APPD Market Report Article


August 26, 2022

Dr Samantak Das, Head of Research, India & Sri Lanka


INR 30.3


High-end sales marginally down by 10.2% q-o-q

  • The waning pandemic and incentives offered by the developers continue to positively influence the residential market, which remains on the recovery track. With developers passing on the rise in input costs to buyers, apartment sales fell q-o-q.
  • The sales were higher than the new launches during the quarter in the high-end segment, clearly indicating the improved buyer sentiment for bigger homes. The new launches were all in the central submarket and 65% of the units sold were concentrated in the central and off-central submarkets.

Supply is concentrated in the central submarket

  • The quarter recorded an 83% drop in new launches q-o-q. All the new project launches were concentrated in the central submarket during the quarter.
  • Developers are expected to continue offering early discounts and incentives on new projects and offer attractive pricing schemes on older projects to push buyers toward a purchase.

Capital values increase 3% q-o-q

  • The increase in construction costs among other factors has influenced the increase in capital values. Capital values may see another round of increase, by 4-6% in the upcoming quarters.
  • Rents for high-end projects remained stable.

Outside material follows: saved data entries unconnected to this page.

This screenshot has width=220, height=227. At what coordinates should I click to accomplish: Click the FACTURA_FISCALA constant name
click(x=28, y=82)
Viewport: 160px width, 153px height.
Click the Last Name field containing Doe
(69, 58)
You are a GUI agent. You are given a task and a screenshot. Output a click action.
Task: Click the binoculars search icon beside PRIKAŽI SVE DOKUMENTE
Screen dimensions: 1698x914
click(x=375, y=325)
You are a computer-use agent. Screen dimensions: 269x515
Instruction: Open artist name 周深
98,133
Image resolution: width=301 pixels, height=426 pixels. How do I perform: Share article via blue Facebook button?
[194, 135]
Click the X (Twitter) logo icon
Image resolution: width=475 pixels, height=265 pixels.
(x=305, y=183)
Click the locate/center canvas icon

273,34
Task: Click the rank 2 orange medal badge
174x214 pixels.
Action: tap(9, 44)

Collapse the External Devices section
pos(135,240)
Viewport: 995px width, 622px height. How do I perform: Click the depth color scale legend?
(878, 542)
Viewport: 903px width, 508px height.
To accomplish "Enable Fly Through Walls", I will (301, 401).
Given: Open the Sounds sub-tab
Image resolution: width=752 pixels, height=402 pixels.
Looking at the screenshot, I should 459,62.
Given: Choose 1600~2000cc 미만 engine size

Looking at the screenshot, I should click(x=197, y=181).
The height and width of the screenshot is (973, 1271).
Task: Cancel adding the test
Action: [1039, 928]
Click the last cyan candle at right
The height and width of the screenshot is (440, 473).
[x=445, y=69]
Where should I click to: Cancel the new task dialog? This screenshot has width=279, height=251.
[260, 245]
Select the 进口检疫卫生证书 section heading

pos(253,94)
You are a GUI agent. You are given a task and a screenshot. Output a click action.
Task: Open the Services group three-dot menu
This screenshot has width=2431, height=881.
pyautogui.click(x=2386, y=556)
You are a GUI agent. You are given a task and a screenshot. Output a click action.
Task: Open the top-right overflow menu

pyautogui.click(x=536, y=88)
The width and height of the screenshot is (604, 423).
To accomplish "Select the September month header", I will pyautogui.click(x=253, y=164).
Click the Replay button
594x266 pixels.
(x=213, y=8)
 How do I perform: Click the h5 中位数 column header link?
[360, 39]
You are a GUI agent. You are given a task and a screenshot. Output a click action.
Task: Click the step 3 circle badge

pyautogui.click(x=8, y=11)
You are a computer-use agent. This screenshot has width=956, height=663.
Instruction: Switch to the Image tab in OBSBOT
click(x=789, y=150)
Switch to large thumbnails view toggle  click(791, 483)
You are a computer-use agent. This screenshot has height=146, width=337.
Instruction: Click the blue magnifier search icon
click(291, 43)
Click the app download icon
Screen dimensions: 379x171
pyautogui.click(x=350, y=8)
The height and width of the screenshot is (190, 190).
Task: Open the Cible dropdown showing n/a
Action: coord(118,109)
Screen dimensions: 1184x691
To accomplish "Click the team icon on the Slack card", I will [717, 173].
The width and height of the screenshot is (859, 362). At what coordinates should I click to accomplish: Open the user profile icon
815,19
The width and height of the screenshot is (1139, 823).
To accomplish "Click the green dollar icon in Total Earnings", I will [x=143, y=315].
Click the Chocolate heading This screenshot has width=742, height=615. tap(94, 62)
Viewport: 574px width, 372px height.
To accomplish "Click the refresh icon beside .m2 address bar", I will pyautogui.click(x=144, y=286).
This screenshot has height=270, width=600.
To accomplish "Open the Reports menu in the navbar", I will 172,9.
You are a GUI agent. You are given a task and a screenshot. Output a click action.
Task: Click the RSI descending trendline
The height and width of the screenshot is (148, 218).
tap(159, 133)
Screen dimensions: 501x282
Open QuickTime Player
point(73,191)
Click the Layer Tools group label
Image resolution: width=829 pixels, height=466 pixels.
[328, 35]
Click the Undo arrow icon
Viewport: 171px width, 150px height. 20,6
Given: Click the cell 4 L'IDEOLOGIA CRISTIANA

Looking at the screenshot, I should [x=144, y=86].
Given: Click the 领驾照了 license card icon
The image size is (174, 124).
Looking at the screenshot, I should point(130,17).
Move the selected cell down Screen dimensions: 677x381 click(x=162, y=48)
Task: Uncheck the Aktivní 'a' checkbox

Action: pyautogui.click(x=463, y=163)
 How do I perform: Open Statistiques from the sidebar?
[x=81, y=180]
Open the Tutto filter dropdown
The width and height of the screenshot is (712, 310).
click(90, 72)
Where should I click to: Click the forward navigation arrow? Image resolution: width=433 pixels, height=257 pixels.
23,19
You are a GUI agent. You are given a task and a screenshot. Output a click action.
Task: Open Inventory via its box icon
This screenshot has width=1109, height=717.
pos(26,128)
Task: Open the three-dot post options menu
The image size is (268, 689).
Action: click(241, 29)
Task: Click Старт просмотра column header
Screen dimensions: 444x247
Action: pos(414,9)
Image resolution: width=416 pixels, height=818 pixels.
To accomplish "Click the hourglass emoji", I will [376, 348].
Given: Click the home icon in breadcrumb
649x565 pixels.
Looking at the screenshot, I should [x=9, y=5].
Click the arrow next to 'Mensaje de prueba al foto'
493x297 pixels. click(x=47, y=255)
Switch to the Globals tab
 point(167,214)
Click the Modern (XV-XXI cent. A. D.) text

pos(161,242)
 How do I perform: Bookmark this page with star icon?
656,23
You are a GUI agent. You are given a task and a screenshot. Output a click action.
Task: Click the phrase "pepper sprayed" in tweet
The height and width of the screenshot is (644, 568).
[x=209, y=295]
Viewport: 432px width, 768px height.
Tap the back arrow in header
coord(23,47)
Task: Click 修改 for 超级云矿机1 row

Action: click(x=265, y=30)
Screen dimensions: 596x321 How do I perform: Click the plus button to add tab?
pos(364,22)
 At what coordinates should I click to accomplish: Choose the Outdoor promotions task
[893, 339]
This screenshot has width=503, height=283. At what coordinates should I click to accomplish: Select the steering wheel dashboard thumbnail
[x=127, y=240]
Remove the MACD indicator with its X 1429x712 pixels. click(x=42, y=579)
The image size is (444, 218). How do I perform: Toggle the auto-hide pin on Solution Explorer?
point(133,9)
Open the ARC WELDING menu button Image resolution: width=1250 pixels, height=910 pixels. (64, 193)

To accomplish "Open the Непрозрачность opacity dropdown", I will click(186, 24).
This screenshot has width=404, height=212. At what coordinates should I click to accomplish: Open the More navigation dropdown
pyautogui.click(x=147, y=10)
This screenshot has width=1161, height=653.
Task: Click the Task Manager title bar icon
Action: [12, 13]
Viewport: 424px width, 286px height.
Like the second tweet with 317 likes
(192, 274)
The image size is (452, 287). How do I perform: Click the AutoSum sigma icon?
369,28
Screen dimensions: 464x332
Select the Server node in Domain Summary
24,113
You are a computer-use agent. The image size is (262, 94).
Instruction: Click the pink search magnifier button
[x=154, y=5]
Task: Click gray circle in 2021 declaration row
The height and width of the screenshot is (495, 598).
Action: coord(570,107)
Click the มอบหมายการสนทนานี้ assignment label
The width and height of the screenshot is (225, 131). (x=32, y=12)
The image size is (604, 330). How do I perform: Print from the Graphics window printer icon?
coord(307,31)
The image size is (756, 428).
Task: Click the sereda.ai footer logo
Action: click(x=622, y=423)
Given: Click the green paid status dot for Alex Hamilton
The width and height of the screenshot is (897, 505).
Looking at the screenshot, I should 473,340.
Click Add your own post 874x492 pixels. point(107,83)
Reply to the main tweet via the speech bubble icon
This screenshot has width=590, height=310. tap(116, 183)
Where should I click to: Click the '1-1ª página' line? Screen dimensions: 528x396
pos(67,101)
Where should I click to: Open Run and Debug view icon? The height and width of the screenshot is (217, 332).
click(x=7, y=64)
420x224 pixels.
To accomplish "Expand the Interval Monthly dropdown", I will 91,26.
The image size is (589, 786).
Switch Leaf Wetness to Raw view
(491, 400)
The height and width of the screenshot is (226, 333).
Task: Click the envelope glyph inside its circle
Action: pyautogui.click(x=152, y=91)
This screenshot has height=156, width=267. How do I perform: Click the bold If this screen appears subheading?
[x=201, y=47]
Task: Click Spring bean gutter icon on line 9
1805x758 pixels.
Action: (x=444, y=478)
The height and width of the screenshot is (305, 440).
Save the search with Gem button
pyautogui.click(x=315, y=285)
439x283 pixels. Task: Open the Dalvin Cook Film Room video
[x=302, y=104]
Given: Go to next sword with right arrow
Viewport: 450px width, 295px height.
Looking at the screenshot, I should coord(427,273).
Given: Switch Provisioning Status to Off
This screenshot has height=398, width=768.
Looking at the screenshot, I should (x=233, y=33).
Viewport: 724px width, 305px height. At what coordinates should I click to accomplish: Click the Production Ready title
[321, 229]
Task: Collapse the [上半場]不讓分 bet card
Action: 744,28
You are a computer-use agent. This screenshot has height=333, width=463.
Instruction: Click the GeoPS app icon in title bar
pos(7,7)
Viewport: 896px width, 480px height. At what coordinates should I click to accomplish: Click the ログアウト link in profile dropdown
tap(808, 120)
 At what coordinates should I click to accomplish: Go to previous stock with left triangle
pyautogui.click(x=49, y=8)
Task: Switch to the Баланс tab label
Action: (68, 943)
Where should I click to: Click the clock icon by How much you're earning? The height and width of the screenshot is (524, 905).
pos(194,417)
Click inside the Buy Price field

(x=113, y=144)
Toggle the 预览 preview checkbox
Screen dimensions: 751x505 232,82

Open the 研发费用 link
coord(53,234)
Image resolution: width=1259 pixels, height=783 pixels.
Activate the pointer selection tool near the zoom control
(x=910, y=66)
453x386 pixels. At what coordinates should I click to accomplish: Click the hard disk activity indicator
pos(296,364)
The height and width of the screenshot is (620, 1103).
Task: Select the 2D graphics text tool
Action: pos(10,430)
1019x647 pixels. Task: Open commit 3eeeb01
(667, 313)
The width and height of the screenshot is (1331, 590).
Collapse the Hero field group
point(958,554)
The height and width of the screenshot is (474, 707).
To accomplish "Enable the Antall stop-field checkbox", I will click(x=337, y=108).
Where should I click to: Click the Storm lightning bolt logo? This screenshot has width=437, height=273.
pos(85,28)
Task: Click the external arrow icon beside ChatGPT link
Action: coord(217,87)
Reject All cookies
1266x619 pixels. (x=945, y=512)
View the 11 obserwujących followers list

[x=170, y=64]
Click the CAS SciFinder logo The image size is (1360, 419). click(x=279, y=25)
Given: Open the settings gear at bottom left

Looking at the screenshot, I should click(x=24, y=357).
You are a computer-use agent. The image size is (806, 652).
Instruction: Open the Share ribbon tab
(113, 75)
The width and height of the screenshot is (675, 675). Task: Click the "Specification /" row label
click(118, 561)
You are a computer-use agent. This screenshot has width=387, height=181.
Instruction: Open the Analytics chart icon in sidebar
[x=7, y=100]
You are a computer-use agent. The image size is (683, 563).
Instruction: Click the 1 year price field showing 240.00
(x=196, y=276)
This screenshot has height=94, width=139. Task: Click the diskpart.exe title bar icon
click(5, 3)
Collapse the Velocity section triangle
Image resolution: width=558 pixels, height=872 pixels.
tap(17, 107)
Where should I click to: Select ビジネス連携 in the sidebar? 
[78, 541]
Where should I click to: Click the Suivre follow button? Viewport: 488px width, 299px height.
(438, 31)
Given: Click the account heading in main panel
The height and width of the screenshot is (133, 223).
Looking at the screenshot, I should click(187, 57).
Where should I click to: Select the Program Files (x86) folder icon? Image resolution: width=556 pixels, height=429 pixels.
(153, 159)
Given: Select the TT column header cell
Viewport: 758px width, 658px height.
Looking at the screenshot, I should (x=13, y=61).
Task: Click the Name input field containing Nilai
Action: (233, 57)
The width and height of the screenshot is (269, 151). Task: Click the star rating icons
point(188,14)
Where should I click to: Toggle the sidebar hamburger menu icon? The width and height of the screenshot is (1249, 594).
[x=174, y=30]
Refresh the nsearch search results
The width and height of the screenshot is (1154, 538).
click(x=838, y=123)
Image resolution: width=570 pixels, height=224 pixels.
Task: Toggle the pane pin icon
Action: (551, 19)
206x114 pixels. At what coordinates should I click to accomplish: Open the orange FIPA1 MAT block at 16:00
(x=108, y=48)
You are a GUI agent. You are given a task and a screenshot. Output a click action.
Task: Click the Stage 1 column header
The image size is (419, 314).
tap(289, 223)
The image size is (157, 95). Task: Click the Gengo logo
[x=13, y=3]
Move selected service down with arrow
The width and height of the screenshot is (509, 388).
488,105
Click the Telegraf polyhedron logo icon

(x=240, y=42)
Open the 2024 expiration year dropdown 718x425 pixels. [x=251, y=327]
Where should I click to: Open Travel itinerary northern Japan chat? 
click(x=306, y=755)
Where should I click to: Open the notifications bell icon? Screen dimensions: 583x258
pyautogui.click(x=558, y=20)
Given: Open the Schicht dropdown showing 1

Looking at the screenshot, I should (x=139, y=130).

Outlook: Key residential hubs to drive supply and sales

  • The demand for high-end residential apartments is likely to hold steady, although there may be some short-term disruption due to increases in prices. However, the advantage of the falling rupee could spur non-resident Indian (NRI) buying activity.
  • Prices in the high-end segment may inch up more, but at a slower pace as developers are keen to maintain buying momentum.

Note: Chennai Residential refers to Chennai's prime residential market.